El espejo existe cuando el barniz se queda arriba. Sobre una cartulina teñida en masa con la fibra abierta el barniz se chupa hacia adentro, cura ya hundido y seca mate, y la letra queda con zonas encendidas y zonas muertas. La salida es doble aplicación o un sellador previo, pedidos desde el arte. Por costumbre del oficio el rango sano va de 300 a 400 gramos en cartulina teñida en masa, y de 350 a 600 gramos en cartón con textura fina.
¿El barniz brillante se pega sobre el laminado suave al tacto?
El laminado suave al tacto es una superficie diseñada para repeler, y el barniz UV encima llega a quedarse sin anclaje y se levanta con la uña, ya con la caja abierta en el escritorio.
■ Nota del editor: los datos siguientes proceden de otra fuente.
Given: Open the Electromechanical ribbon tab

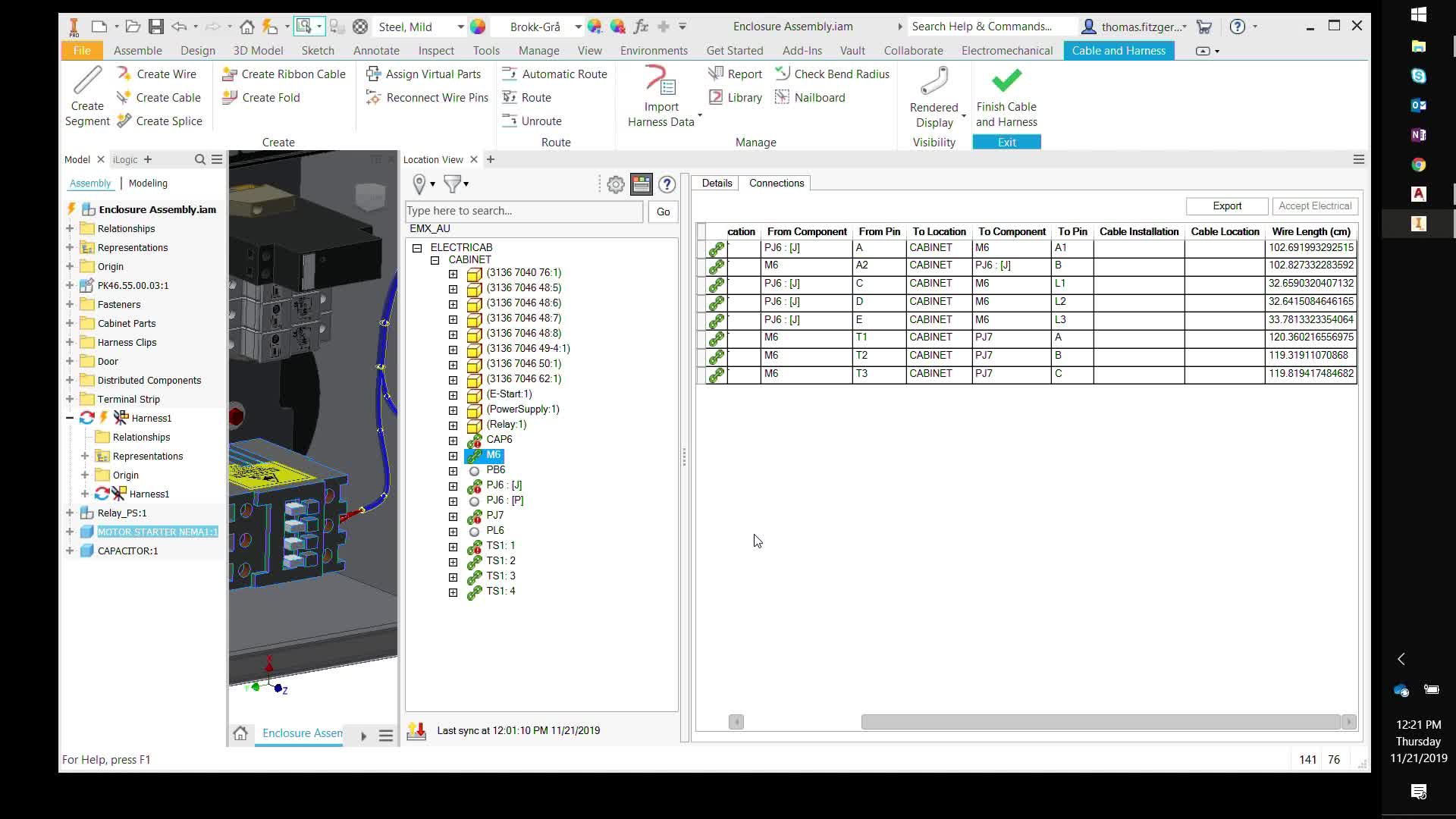Looking at the screenshot, I should coord(1007,50).
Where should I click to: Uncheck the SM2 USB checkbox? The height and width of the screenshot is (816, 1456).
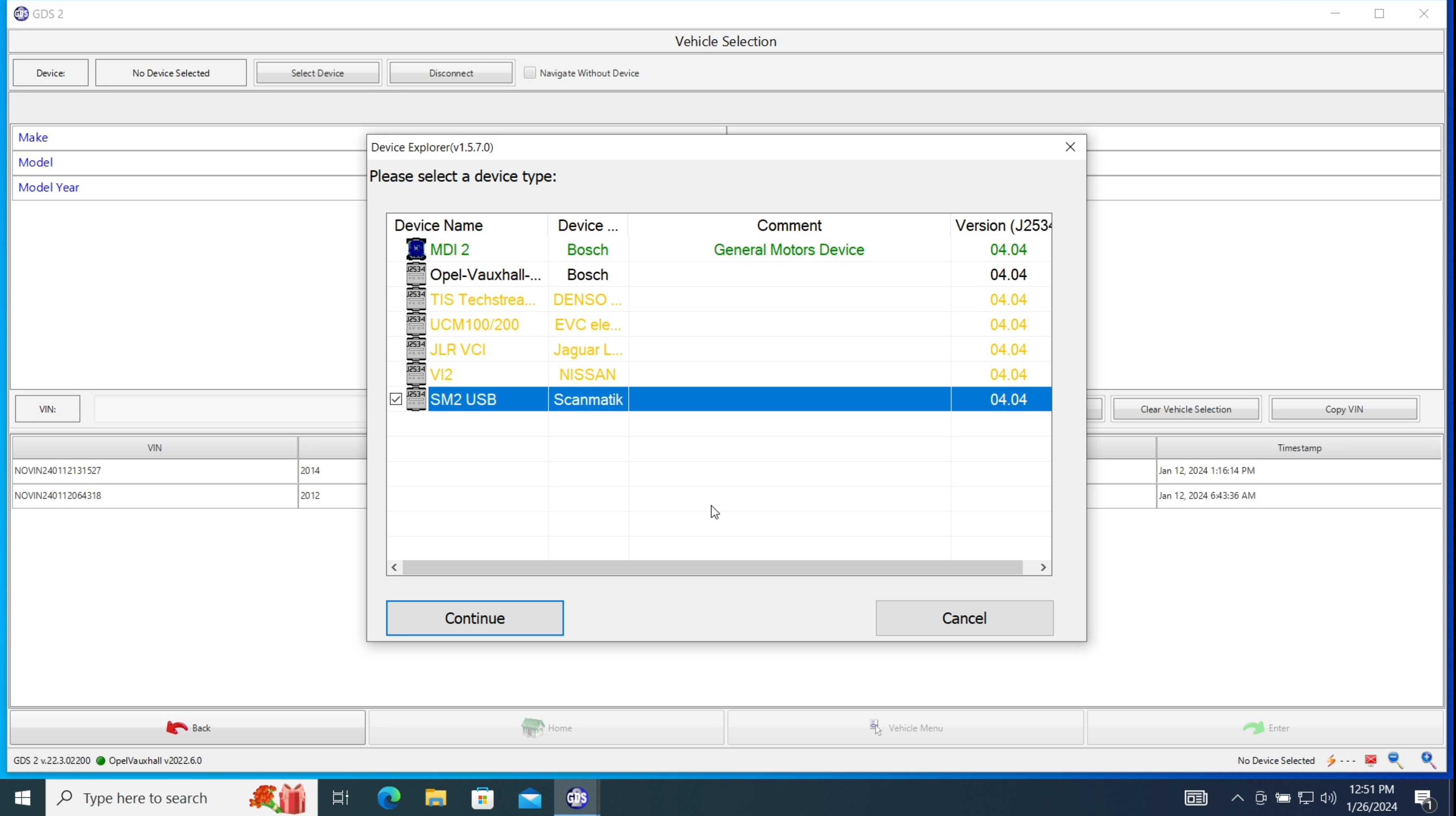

Existe laminado soft touch preparado para recibir barniz, y conviene pedirlo por nombre y confirmar la compatibilidad antes de comprar el rollo. En el banco de piezas del Cuaderno del Atelier, cinco fichas lo nombran dentro de su campo de dónde se rompe.
¿Por qué las letras delgadas no brillan igual que las gruesas?
Una línea delgada sostiene la película de barniz y le falta ancho para devolver la imagen completa de la fuente, de modo que entrega apenas un filo de luz. La masa tipográfica es lo que enciende. Los pelos, las líneas de guarda y los datos de contacto conviene resolverlos en tinta o en hueco, y dejar el barniz para el nombre.
¿Cómo se revisa que las piezas con barniz salieron bien?
La revisión que corresponde es a luz rasante, pieza por pieza, antes de encajar, porque el defecto de un acabado especular aparece bajo la luz que lo hace especular. Sobre negro mate una mota de polvo bajo el barniz queda encapsulada y se lee como cráter, y la huella grasa marca al instante, así que la pieza se maneja con guante desde que sale de la lámpara.